• **DATA RECORDS**:
=======

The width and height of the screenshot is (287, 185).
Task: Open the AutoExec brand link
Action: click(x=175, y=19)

=======

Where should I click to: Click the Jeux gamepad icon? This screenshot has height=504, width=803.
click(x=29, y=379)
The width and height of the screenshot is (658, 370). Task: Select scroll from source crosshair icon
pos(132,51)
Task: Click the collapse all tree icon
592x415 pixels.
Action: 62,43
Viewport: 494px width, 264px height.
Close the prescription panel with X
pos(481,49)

=======

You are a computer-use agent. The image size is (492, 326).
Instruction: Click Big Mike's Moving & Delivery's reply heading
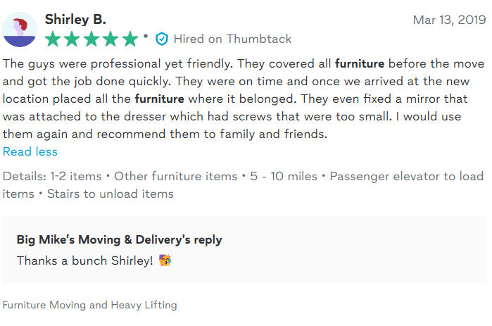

=======

Look above for the line containing "You are a computer-use". Output from there through the line containing "Instruction: Click Big", exactly and inclusively.

• **EXERCISE SOLUTION**:
You are a computer-use agent. The image size is (492, 326).
Instruction: Click Big Mike's Moving & Delivery's reply heading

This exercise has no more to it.